Ze beschrijft de dagen en maanden na zijn dood in dagboekvorm en in een soms poëtische, soms bijna afstandelijke taal. Ofte dus op de wijze waarop een mens rouwt, want soms verdrink je in de gevoelens, soms moet je er even afstand van nemen om overeind te blijven.
Ik genoot van de manier waarop hij genoot zonder zelf te genieten waarvan hij genoot: bomen, bloemen, landschappen, zomer, zon, mensen. Het is tweedehands genot, zeg ik tegen hem, maar dat ik blij ben dat ik het heb, dat hij beter kan leven dan ik, schoner, rijker.

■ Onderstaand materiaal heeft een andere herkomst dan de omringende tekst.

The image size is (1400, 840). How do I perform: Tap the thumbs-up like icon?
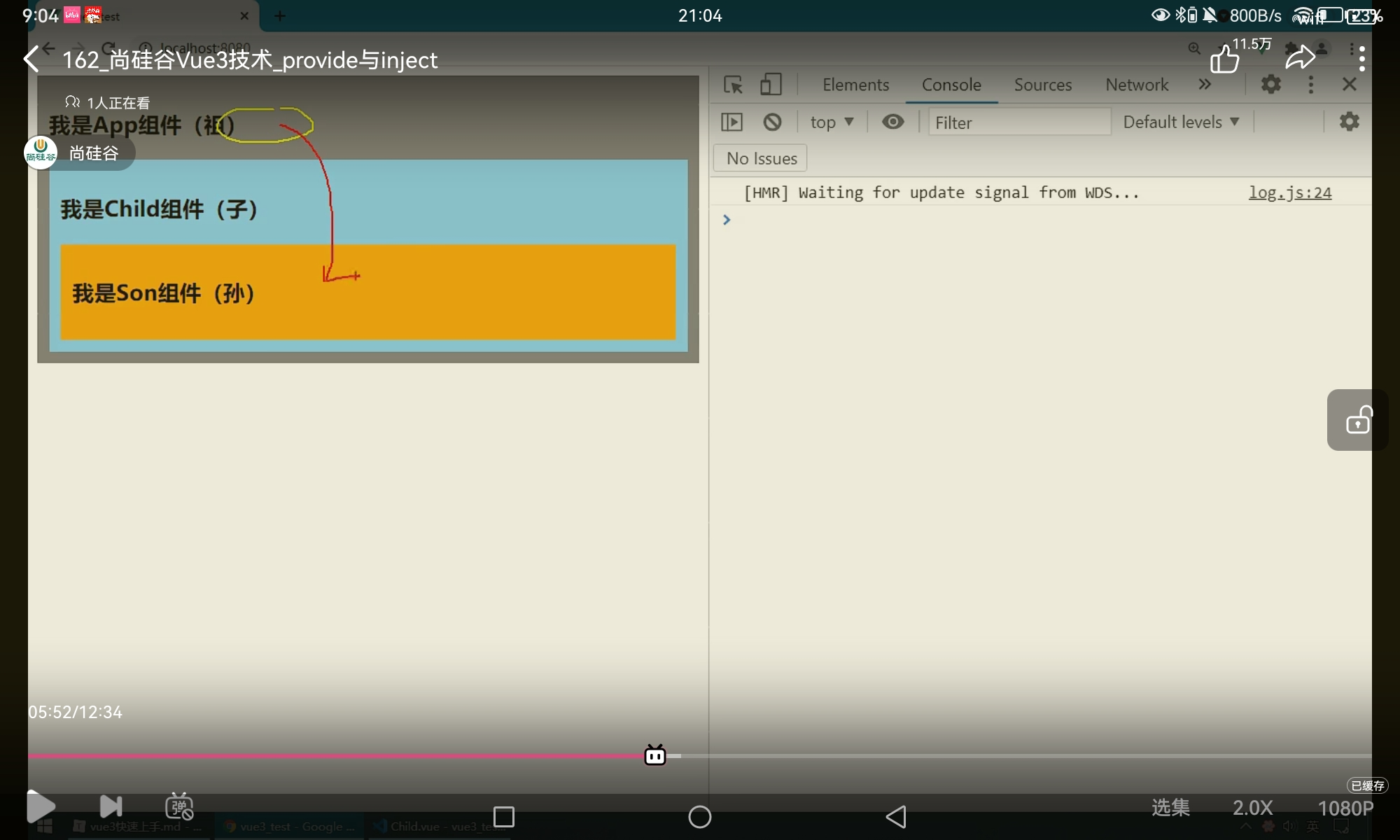(x=1224, y=59)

Dorrit Willumsen, De Gentse bruid
Ik lees tegenwoordig veel minder vaak historische romans dan vroeger en soms vraag ik mij af waarom. Want deze Gentse bruid is misschien geen literair hoogtepunt, maar wel een vlot lezend verhaal, waar je even helemaal in weg kan duiken. Het vertelt het verhaal van Isabella van Bourgondië, dochter van Filips de Schone en Johanna de Waanzinnige, kleindochter van keizer Maximiliaan en Maria van Bourgondië, Ferdinand van Aragon en Isabella van Castilië. Grote figuren uit het verleden dus en dat dan nog eens rond de periode dat het protestantisme op kwam.

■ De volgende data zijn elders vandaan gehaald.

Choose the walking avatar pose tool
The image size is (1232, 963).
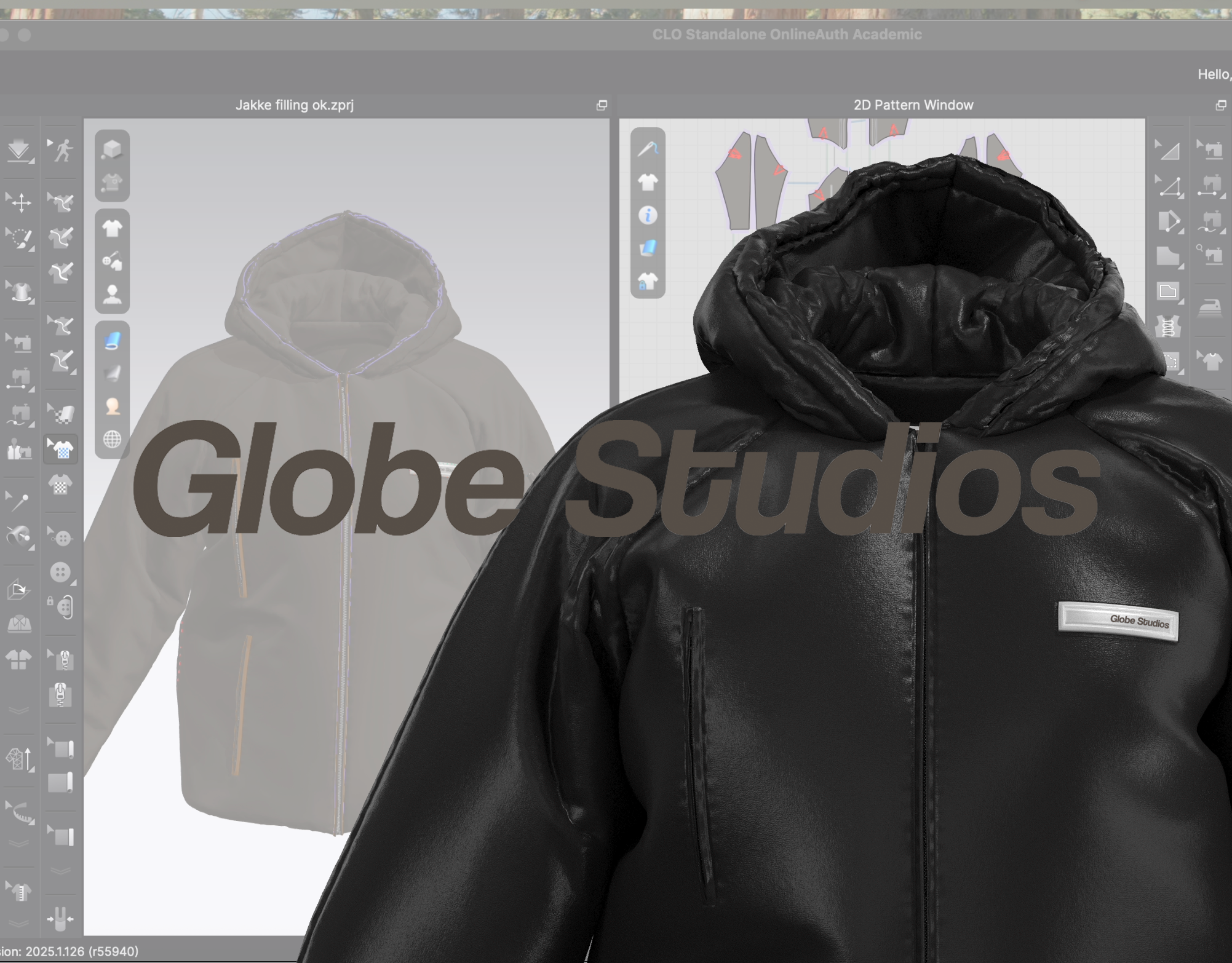click(x=62, y=150)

Voldoende voor een interessant verhaal dat voor mij soms weliswaar een tikkeltje te geromantiseerd aanvoelde (hoewel op zijn minst wikipedia mij achteraf bevestigde dat zelfs die delen die ik als romantoevoegingen beschouwde – de rol van zijn minnares en haar moeder bijvoorbeeld – wel degelijk waar gebeurd zijn), maar mij desondanks even naar de 16e eeuw liet verdwijnen.
Astrid Haerens, Stadspanters
Een tijdje geleden kreeg ik bij de aankoop van een boek in een Brusselse boekhandel deze Stadspanters erbij. Het debuut van Astrid Haerens gaat over drie mensen die in Brussel opgroeiden: Rim, haar broer Aadam en diens jeugdvriend Eloïc. De overwachte dood van Rim en Aadams vader brengt hen weer samen.
Pas sinds die tijd besefte Rim dat haar basis, de kern van haar zelf, die altijd zo vloeibaar en haast volledig aanpasbaar aanvoelde, ook bestond uit zíjn verschillende namen, zíjn al dan niet bijeengefantaseerde geschiedenissen, wereldse avonturen en verzinsels. De plots opduikende brokstukken die zij maar moest ontdekken in de hoeken van zijn kasten, zijn luide overtuigingen, die aanvankelijk erg vooruitstrevend waren, maar dan plots extreem conservatief werden, en vaak zelfs verbitterd, zijn obsessie met fysieke kracht, met volharden, met steeds maar de sterkste willen zijn.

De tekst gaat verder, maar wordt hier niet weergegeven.